If you have the ability to work stone than seeing different examples reflecting different aesthetic qualities does not denote different technologies or cultures = merely relative skill levels and the amount of time and resources devoted to the project.
Moral: Michelangelo created both the Tondo Pitti and the Pieta. The former is a so-so work while the latter is a visual masterpiece. They are "different" as far as aesthetics because = they were created for different reasons and hence differing amounts of time and work went into them.
As the video shows not everything is done with metallic chisels. Artisans have used as an example polishing stones for millennia - still do in some cases though today with hand tools like dremels many will "cheat". If you draw a design on stone can you not then using a pointed Flint tool carefully chip and rub the design into the stone.
Like coloring in a coloring book with crayons and trying to keep within the lines you rub back and forth slowly abrading the stone until you have your design etched in it. People see what they want to see = especially LAHT who only shows you what they want you to see as the video alludes to....... Enjoy your day.
I dont really understand this argument .. the technique and skills required to smooth and polish and quite different than lettering. I dont see how they are related, or why it would be expected that the letters would be polished?
Quite annoying this latest initiative of the pyramid entertainment complex to label sarcophagi as “boxes.”
I'm not sure he ever says it wasn't Egyptians, just not the dynastic ones, or ones post-old kingdom
So you're saying Egyptians, but not ones we know about? Why not aliens?
Ironically, neither. Iykyk
Funny how they say its precision but never subject these "precise" surfaces to microscopic analysis. I mean, thats how they found the rotary tool marks on the Crystal Skulls right?

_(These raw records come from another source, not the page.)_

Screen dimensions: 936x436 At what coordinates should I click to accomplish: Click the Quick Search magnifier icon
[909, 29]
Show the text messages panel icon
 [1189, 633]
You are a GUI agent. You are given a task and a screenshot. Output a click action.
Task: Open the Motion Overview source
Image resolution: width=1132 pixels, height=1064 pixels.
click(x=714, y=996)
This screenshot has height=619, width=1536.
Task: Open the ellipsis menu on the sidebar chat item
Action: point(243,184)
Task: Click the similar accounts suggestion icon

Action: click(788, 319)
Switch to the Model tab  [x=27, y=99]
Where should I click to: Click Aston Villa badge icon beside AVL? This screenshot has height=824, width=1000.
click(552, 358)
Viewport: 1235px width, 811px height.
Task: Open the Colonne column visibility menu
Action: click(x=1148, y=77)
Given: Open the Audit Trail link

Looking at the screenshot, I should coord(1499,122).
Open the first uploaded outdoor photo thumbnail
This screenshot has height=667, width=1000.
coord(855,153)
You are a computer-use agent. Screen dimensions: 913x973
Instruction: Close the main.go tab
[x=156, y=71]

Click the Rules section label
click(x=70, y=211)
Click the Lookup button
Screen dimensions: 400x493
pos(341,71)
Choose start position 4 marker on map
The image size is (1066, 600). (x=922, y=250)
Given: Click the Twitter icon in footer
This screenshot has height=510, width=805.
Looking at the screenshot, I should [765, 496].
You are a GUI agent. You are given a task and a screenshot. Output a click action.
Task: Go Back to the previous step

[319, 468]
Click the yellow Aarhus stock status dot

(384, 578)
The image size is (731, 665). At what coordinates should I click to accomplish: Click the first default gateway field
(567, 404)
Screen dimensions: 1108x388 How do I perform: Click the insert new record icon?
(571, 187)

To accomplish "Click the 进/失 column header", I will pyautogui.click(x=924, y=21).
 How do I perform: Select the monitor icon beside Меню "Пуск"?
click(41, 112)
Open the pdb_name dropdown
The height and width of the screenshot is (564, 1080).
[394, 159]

Okay, so if aliens used the acid from their veins to carve off big blocks AND THEN Egyptians carved symbols with a chisel, HOW DID EGYPTIANS SURVIVE?! We all know the only one left at the end of any aliens movie is one final girl. Let's say it was Nitocris... did she cryo-freeze herself to later re-emerge as Cleopatra? What happened to Ian Holm then, there must be an android covered in white goo of some form, can't have an alien without one.